(Dataset entries)
▬▬▬▬▬▬▬▬▬▬

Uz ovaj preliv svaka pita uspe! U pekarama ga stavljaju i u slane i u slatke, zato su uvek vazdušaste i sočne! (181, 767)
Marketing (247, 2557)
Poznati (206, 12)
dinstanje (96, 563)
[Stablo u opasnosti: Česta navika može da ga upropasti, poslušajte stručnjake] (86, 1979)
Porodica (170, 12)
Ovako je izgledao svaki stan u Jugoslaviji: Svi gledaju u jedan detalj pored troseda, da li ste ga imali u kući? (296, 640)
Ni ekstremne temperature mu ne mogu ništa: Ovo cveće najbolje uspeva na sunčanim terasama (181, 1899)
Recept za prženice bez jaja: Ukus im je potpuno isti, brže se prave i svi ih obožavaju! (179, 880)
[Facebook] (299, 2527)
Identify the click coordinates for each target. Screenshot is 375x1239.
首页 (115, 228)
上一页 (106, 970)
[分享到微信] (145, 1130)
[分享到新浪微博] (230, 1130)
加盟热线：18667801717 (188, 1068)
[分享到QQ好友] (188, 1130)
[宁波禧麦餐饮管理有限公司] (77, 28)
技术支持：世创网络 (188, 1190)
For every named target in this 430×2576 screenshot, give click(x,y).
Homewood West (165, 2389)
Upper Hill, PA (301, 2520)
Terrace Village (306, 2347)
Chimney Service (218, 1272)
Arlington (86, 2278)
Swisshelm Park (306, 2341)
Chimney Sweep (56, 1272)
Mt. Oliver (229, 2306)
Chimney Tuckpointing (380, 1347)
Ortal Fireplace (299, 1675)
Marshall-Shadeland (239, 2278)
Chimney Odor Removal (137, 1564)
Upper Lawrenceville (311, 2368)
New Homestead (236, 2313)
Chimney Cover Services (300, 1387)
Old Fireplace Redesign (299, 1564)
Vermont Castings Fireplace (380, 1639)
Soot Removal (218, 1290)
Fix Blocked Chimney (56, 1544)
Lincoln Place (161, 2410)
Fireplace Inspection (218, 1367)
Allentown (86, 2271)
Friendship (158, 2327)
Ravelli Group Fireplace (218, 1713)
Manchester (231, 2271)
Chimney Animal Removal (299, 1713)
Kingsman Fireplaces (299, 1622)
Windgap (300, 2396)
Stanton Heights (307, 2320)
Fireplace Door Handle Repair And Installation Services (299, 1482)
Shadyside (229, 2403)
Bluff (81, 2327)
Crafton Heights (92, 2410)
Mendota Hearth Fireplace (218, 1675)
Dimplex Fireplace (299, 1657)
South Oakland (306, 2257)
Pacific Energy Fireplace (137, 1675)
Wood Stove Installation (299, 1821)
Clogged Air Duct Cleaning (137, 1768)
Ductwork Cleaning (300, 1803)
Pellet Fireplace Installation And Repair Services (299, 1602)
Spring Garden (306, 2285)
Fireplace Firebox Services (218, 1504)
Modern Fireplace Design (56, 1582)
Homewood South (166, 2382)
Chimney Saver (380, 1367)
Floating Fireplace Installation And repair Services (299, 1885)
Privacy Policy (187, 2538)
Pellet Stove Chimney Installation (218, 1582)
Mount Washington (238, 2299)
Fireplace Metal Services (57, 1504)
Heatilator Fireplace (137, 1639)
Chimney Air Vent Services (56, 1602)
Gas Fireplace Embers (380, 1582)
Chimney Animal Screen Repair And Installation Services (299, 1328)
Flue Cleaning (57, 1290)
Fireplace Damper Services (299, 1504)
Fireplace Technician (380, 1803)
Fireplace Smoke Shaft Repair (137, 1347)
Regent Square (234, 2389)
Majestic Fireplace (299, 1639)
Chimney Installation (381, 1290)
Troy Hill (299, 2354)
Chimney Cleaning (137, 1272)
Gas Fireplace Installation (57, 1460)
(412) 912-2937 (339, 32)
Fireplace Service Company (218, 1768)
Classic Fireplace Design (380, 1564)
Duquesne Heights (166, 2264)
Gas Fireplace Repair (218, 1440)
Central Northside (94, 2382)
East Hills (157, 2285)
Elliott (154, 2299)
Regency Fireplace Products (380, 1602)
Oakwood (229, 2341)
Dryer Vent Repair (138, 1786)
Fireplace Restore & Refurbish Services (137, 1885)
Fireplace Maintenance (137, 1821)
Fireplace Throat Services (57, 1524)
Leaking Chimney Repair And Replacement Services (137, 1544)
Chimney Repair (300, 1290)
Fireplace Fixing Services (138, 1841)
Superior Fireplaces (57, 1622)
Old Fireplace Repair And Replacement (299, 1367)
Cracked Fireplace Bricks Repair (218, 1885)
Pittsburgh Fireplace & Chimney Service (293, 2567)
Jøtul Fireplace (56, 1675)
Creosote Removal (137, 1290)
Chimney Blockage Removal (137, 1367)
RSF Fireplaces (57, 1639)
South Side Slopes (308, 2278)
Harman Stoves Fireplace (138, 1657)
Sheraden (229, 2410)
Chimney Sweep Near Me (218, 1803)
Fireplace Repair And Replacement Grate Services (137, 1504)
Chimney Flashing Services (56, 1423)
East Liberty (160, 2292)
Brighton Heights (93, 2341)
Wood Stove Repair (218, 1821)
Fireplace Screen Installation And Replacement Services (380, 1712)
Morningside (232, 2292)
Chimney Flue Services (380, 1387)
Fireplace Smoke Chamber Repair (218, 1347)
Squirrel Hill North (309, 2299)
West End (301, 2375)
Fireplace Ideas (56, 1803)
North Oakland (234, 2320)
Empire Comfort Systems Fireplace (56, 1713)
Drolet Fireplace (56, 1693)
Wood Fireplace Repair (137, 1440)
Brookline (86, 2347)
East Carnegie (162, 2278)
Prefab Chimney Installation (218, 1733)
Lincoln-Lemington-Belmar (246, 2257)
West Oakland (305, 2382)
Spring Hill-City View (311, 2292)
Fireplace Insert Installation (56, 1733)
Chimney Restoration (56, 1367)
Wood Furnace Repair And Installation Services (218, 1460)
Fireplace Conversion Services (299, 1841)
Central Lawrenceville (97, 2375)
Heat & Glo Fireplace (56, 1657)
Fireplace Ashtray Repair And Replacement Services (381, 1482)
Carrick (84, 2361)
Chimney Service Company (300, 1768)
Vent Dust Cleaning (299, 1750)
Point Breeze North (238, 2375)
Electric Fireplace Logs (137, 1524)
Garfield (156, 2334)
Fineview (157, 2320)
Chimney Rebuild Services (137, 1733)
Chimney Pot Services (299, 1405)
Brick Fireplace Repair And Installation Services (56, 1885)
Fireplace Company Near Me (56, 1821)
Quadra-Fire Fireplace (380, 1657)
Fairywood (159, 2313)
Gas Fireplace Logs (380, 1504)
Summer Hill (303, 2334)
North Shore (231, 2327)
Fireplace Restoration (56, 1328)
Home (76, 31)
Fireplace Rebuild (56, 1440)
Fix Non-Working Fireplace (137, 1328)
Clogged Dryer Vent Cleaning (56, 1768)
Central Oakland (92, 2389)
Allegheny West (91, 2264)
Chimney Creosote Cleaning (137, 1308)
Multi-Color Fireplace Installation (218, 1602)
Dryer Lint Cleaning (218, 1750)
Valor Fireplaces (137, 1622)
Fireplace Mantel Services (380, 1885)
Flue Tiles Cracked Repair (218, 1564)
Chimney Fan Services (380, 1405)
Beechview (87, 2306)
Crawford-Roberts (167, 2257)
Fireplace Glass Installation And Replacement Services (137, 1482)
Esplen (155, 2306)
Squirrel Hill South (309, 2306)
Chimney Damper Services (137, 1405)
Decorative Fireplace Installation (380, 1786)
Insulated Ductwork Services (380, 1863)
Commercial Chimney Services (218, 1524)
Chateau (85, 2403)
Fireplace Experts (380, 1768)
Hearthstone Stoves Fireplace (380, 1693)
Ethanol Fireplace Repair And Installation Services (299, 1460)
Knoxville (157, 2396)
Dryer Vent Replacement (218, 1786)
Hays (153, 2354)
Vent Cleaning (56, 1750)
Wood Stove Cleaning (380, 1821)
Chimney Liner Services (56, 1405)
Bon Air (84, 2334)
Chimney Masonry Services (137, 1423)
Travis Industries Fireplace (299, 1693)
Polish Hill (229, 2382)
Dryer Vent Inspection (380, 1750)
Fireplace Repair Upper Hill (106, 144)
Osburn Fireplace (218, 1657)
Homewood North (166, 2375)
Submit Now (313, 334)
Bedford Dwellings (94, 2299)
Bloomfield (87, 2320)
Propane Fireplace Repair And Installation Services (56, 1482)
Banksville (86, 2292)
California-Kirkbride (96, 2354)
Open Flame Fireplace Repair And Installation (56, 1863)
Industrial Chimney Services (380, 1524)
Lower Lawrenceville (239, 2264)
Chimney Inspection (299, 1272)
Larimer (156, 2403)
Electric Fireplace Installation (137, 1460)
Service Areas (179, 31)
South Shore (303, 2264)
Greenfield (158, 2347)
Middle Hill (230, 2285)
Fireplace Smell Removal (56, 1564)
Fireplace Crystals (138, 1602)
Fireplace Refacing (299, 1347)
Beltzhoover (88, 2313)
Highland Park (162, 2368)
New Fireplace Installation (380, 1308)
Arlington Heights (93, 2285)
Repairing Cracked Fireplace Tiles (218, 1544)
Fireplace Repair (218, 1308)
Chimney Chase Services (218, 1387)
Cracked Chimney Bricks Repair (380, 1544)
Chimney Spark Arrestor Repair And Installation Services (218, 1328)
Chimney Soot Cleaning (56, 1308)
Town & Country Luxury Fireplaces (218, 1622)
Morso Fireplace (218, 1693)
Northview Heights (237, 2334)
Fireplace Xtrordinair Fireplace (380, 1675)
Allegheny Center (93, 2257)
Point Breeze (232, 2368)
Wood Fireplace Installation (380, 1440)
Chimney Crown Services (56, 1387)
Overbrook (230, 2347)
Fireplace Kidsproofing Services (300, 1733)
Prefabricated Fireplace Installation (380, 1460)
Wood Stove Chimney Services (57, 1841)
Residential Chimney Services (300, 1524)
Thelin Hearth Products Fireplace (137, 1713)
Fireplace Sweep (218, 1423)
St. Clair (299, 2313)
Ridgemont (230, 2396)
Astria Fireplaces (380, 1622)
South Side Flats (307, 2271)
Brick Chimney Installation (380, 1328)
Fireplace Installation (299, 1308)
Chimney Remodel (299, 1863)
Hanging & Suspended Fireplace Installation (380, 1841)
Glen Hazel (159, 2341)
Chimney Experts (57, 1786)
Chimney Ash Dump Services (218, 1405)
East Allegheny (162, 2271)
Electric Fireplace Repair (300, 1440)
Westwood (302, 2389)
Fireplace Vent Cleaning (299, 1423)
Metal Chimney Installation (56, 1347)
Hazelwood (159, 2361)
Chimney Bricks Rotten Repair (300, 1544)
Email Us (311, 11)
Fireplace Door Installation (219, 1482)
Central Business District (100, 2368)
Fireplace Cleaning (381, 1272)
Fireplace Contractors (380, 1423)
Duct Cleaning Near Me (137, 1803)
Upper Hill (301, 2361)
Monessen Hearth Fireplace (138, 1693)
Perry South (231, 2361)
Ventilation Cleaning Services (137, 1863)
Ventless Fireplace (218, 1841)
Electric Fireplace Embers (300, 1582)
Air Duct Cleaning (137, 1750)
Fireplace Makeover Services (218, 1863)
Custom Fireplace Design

▬▬▬▬▬▬▬▬▬▬

TASK PROMPT →
Please quote nothing but the lines from the line with "Wood Stove Chimney Services (57, 1841)" through the end of the data above, exactly as written, ends included.

RESULT FOR THIS TASK →
Wood Stove Chimney Services (57, 1841)
Residential Chimney Services (300, 1524)
Thelin Hearth Products Fireplace (137, 1713)
Fireplace Sweep (218, 1423)
St. Clair (299, 2313)
Ridgemont (230, 2396)
Astria Fireplaces (380, 1622)
South Side Flats (307, 2271)
Brick Chimney Installation (380, 1328)
Fireplace Installation (299, 1308)
Chimney Remodel (299, 1863)
Hanging & Suspended Fireplace Installation (380, 1841)
Glen Hazel (159, 2341)
Chimney Experts (57, 1786)
Chimney Ash Dump Services (218, 1405)
East Allegheny (162, 2271)
Electric Fireplace Repair (300, 1440)
Westwood (302, 2389)
Fireplace Vent Cleaning (299, 1423)
Metal Chimney Installation (56, 1347)
Hazelwood (159, 2361)
Chimney Bricks Rotten Repair (300, 1544)
Email Us (311, 11)
Fireplace Door Installation (219, 1482)
Central Business District (100, 2368)
Fireplace Cleaning (381, 1272)
Fireplace Contractors (380, 1423)
Duct Cleaning Near Me (137, 1803)
Upper Hill (301, 2361)
Monessen Hearth Fireplace (138, 1693)
Perry South (231, 2361)
Ventilation Cleaning Services (137, 1863)
Ventless Fireplace (218, 1841)
Electric Fireplace Embers (300, 1582)
Air Duct Cleaning (137, 1750)
Fireplace Makeover Services (218, 1863)
Custom Fireplace Design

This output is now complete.